2) Algorithms/Data Structures - As one of my friends working at a well known
YC startup said - this is basically all that matters when getting hired as a
programmer. You'll be able to solve those tricky technical interview questions
on linked lists, hash tables, and graphs, etc.

Helpful, but not necessary: Operating Systems, Databases, Artificial
Intelligence, Software Engineering.

Everything else you'll have to hustle and pick up yourself. I chose
python/django and found a great community of people willing to help me. Get
yourself a nick on IRC and start asking questions in #python and #django.
Also, check out the Harvard cs75 course (www.cs75.tv). This will give you a
crash course in web development.

For server stuff I suggest looking at the Linode.com library. It's a great
crash course in administering your own linux server. Plus, at $20 per month,
you really can't beat it if you want a box to learn on.
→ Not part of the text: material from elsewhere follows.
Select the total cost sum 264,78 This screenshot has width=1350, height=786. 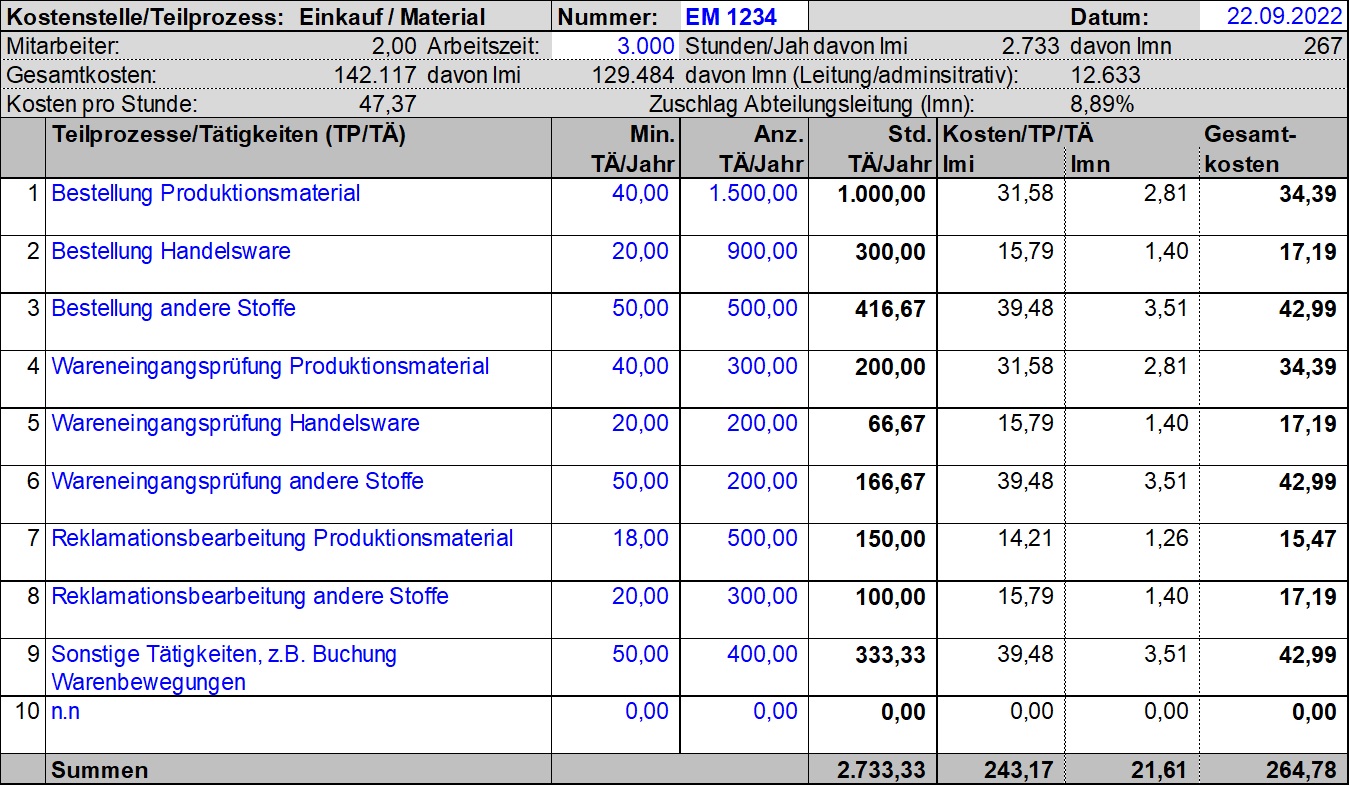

That should be plenty to get you to the point of building prototypes for your
ideas. You'll also have a solid foundation to learn from should you need to
deploy and maintain your software yourself. Feel free to shoot me an email
with any questions.

------
zmitri
The great thing about software engineering classes is that you generally get
to "build" something, or focus on a large project.

I was a CS major, but the biggest project I worked on in university was a
software eng course with a team of 6 others. The really cool thing about that
course vs other courses was that so much of it was just about putting
something together and integrating a bunch of people's work.
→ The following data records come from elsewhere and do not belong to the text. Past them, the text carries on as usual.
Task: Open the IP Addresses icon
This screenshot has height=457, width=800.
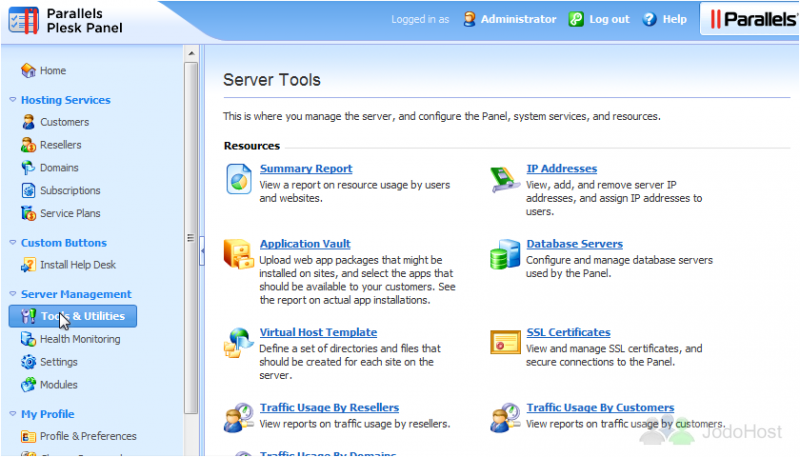Action: [x=505, y=180]
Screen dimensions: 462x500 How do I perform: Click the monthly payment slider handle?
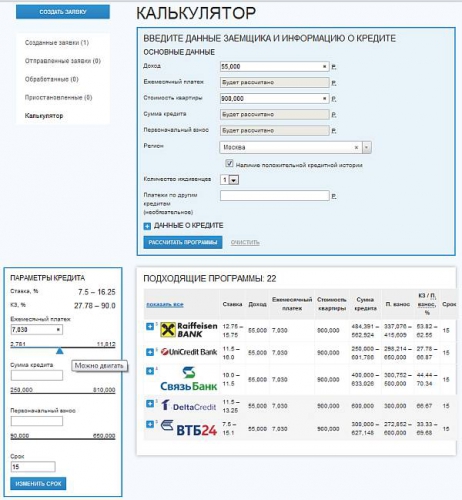[x=60, y=350]
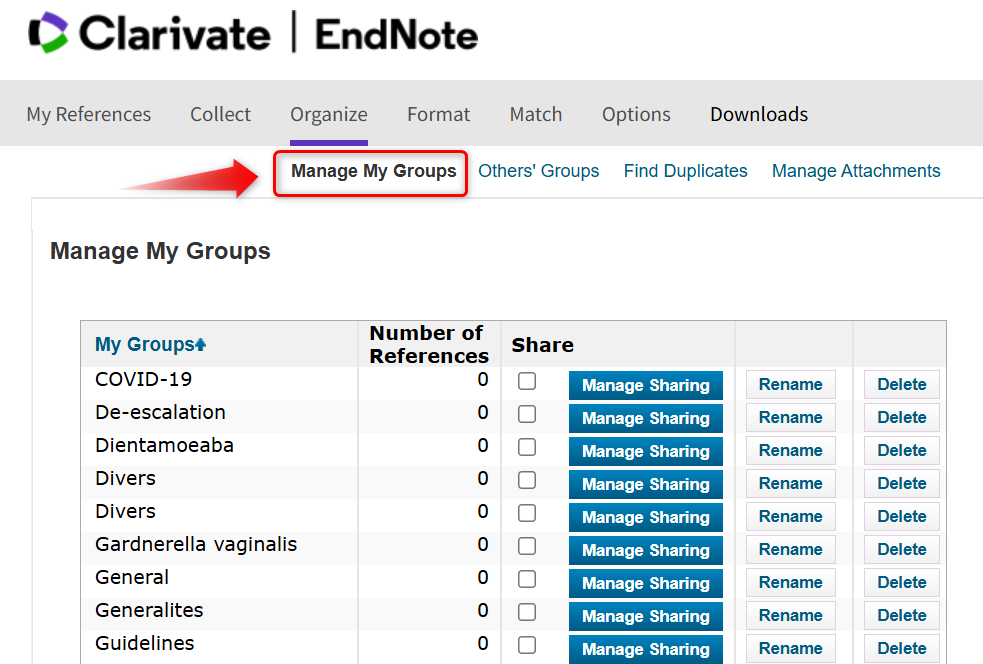Delete the Generalites group
This screenshot has height=664, width=983.
coord(901,616)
Only after that course did I truly start appreciate how important it is to
have impeccably nice, reusable code and an organized code base. Things can get
quite out of hand if they aren't so you need to put your foot down sometimes.

The assignments might have been more challenging in some of my other classes
(AI, Programming Languages and Paradigms, etc), this one was about building.
It's definitely a class that will separate the builders from the "students." I
think some of the classes I had taken before helped, but I learned even more
from building and coming up with solutions along the way-- and honestly, if
you can learn on your own and are motivated, it will take you a very long way.